ASSIGNMENT => Nothing but an exact copy of the listing should be given.

***** EXCERPTED RECORDS

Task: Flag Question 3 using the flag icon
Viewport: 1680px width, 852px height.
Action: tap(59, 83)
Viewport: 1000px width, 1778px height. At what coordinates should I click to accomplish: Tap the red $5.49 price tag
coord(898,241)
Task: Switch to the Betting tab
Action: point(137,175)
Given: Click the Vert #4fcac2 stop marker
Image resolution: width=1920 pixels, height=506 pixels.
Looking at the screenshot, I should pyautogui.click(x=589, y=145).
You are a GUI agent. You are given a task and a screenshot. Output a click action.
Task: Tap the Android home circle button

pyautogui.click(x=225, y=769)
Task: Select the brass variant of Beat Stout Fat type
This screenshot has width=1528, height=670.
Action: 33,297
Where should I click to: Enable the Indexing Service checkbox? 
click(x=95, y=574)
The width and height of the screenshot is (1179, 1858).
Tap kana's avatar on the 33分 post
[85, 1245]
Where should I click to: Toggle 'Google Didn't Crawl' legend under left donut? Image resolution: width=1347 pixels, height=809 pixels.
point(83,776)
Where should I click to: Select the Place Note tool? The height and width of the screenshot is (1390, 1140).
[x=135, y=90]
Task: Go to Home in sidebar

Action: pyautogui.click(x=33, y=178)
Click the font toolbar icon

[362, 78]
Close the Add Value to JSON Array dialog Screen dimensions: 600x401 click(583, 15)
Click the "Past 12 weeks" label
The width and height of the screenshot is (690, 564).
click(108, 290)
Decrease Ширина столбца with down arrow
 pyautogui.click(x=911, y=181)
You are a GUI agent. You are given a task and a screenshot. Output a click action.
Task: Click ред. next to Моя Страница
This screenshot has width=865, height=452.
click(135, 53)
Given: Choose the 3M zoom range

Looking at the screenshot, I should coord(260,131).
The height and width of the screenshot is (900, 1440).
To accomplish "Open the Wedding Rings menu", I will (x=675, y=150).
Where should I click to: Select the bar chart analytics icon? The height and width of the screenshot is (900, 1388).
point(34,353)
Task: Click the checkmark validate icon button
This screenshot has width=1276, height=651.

**********

THE ANSWER =>
Task: Flag Question 3 using the flag icon
Viewport: 1680px width, 852px height.
Action: tap(59, 83)
Viewport: 1000px width, 1778px height. At what coordinates should I click to accomplish: Tap the red $5.49 price tag
coord(898,241)
Task: Switch to the Betting tab
Action: point(137,175)
Given: Click the Vert #4fcac2 stop marker
Image resolution: width=1920 pixels, height=506 pixels.
Looking at the screenshot, I should pyautogui.click(x=589, y=145).
You are a GUI agent. You are given a task and a screenshot. Output a click action.
Task: Tap the Android home circle button

pyautogui.click(x=225, y=769)
Task: Select the brass variant of Beat Stout Fat type
This screenshot has width=1528, height=670.
Action: 33,297
Where should I click to: Enable the Indexing Service checkbox? 
click(x=95, y=574)
The width and height of the screenshot is (1179, 1858).
Tap kana's avatar on the 33分 post
[85, 1245]
Where should I click to: Toggle 'Google Didn't Crawl' legend under left donut? Image resolution: width=1347 pixels, height=809 pixels.
point(83,776)
Where should I click to: Select the Place Note tool? The height and width of the screenshot is (1390, 1140).
[x=135, y=90]
Task: Go to Home in sidebar

Action: pyautogui.click(x=33, y=178)
Click the font toolbar icon

[362, 78]
Close the Add Value to JSON Array dialog Screen dimensions: 600x401 click(583, 15)
Click the "Past 12 weeks" label
The width and height of the screenshot is (690, 564).
click(108, 290)
Decrease Ширина столбца with down arrow
 pyautogui.click(x=911, y=181)
You are a GUI agent. You are given a task and a screenshot. Output a click action.
Task: Click ред. next to Моя Страница
This screenshot has width=865, height=452.
click(135, 53)
Given: Choose the 3M zoom range

Looking at the screenshot, I should coord(260,131).
The height and width of the screenshot is (900, 1440).
To accomplish "Open the Wedding Rings menu", I will (x=675, y=150).
Where should I click to: Select the bar chart analytics icon? The height and width of the screenshot is (900, 1388).
point(34,353)
Task: Click the checkmark validate icon button
This screenshot has width=1276, height=651.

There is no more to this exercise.